Off-policy estimation suffers from issues with reliability. Previous work in the off-policy setting has focused on learning a policy that maximizes the policy value based on off-policy reward estimators, as discussed above. Such estimators are often unreliable, especially when data are biased or contain a significant amount of noise. These estimators also offer relatively weak guarantees on the quality of the learned policy, owing to the generality of the assumptions on the reward structure.

Another challenge associated with off-policy estimation is determining the correct stopping time. Existing solutions for off-policy estimation generally learn a policy from a given dataset. However, in live operations, data is continually generated and accumulated in real-time using the logging policy. In this scenario, an important task is to determine the stopping time at which the best estimate policy is returned, i.e. when to stop using the deployed logging policy, and switch to the trained best estimated policy. If the switch is too early, and the accumulated data was not sufficient to train an optimal policy, then environment performance will be degraded owing to poor decisions resulting from insufficient training for the policy. If the switch is too late, an opportunity to optimize environment performance with the trained policy is wasted, as the environment maintains management under the logging policy, and consequent suboptimal performance, for an unnecessarily extended period. Existing methods for off-policy learning do not offer reliable methods for determining the stopping time.

SUMMARY

It is an aim of the present disclosure to provide methods, nodes, and a computer program product which at least partially address one or more of the challenges discussed above. It is a further aim of the present disclosure to provide methods, nodes and a computer program product that cooperate to determine, in a manner that is safe for a managed environment, a target policy that is optimal by some measure, resulting in improved performance of its task by an environment that is managed according to the target policy.

According to a first aspect of the present disclosure, there is provided a computer implemented method for determining a target policy for managing an environment that is operable to perform a task. The method, performed by a policy node, comprises obtaining a training dataset comprising records of task performance by the environment during a period of management according to a reference policy, wherein each record of task performance comprises an observed context for the environment, an action selected for execution in the environment by the reference policy on the basis of the observed context, and a reward value indicating an observed impact of the selected action on task performance by the environment. The method further comprises repeating, at a plurality of time steps until a stopping condition is satisfied, the steps of (i) selecting a record of task performance from the training data set, (ii) using the observed context, selected action, and reward from the selected record to update an initiated estimate of a linear function mapping observed context and selected action to a predicted value of reward, and (iii) checking whether the stopping condition has been satisfied. The method further comprises outputting as the target policy a function operable to select for execution in the environment an action which, for a given context, is mapped by the estimate of the linear function at the time the stopping condition is satisfied to the maximum predicted value of reward. The stopping condition comprises the probability that an error condition for the linear function is satisfied descending below a maximum acceptability probability threshold, and the error condition comprises an action selected using the current estimate of the linear function being separated by more than an error threshold from an optimal action.
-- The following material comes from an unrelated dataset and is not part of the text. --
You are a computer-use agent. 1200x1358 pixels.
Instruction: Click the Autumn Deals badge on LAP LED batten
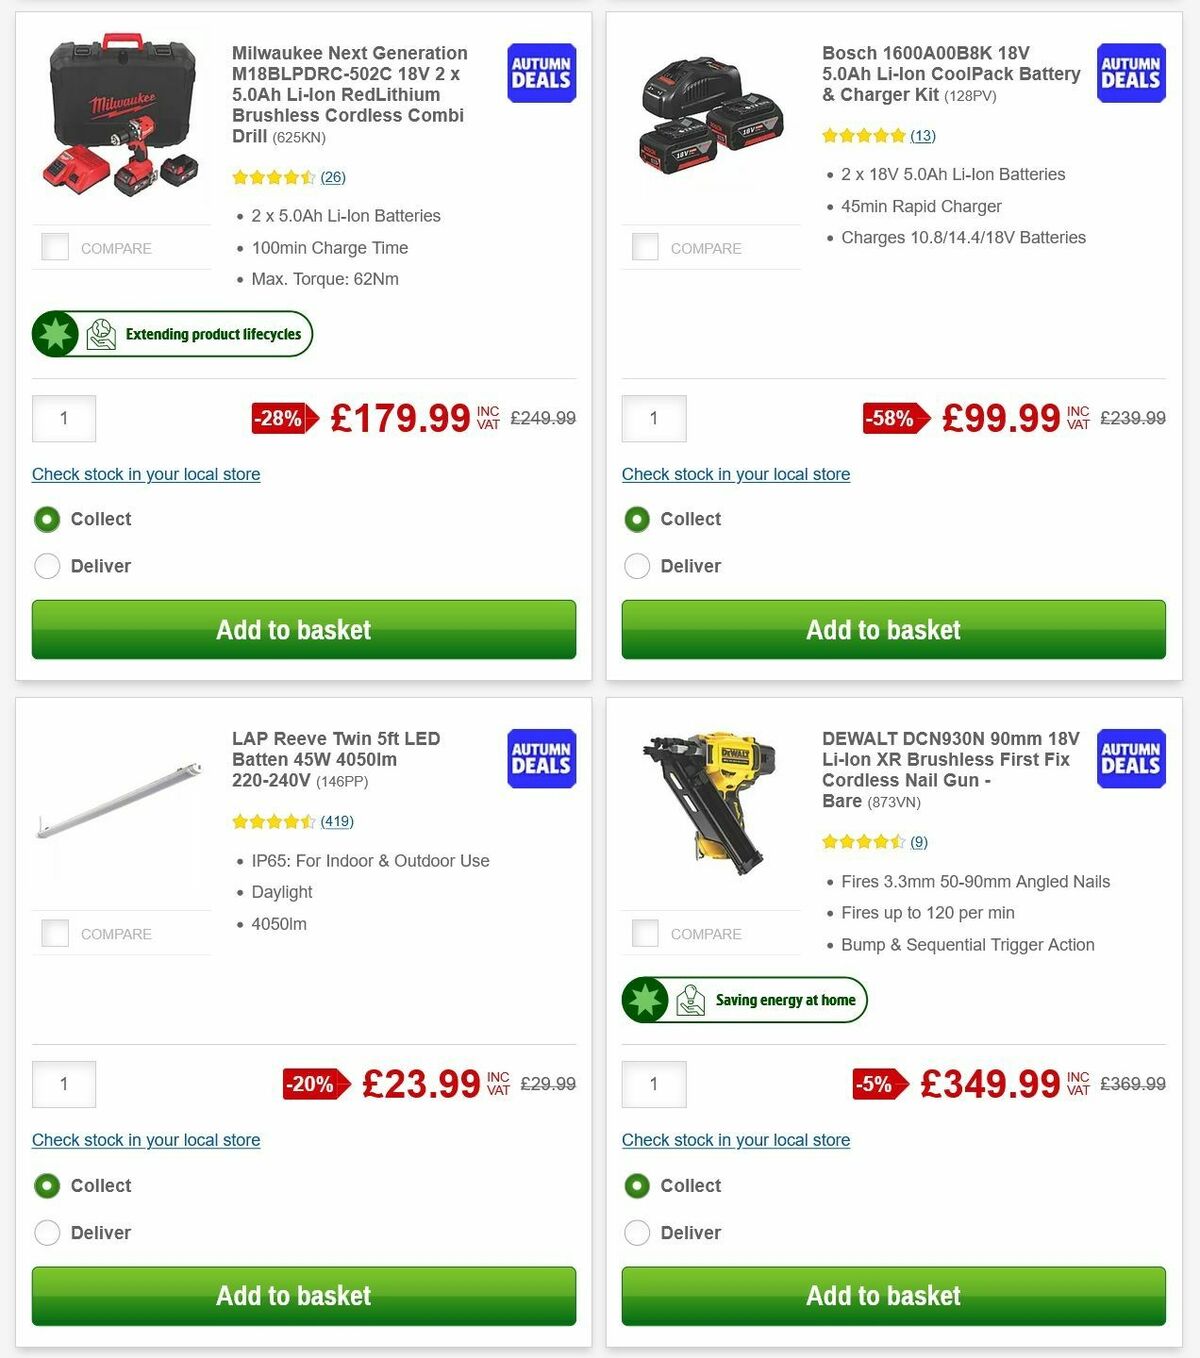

According to another aspect of the present disclosure, there is provided a computer implemented method for using a target policy to manage an environment that is operable to perform a task. The method, performed by a management node, comprises obtaining the target policy from a policy node, wherein the target policy has been determined using a method according to examples of the present disclosure. The method further comprises receiving an observed environment context from an environment node, using the target policy to select, based on the received observed context and from a set of possible actions for the environment, an action for execution in the environment, and causing the selected action to be executed in the environment. The target policy selects the action that is predicted to cause the highest reward value to be observed in the environment, the reward value comprising an observed impact of the selected action on task performance by the environment.

According to another aspect of the present disclosure, there is provided a computer program product comprising a computer readable medium, the computer readable medium having computer readable code embodied therein, the computer readable code being configured such that, on execution by a suitable computer or processor, the computer or processor is caused to perform a method according to any one or more of the aspects or examples of the present disclosure.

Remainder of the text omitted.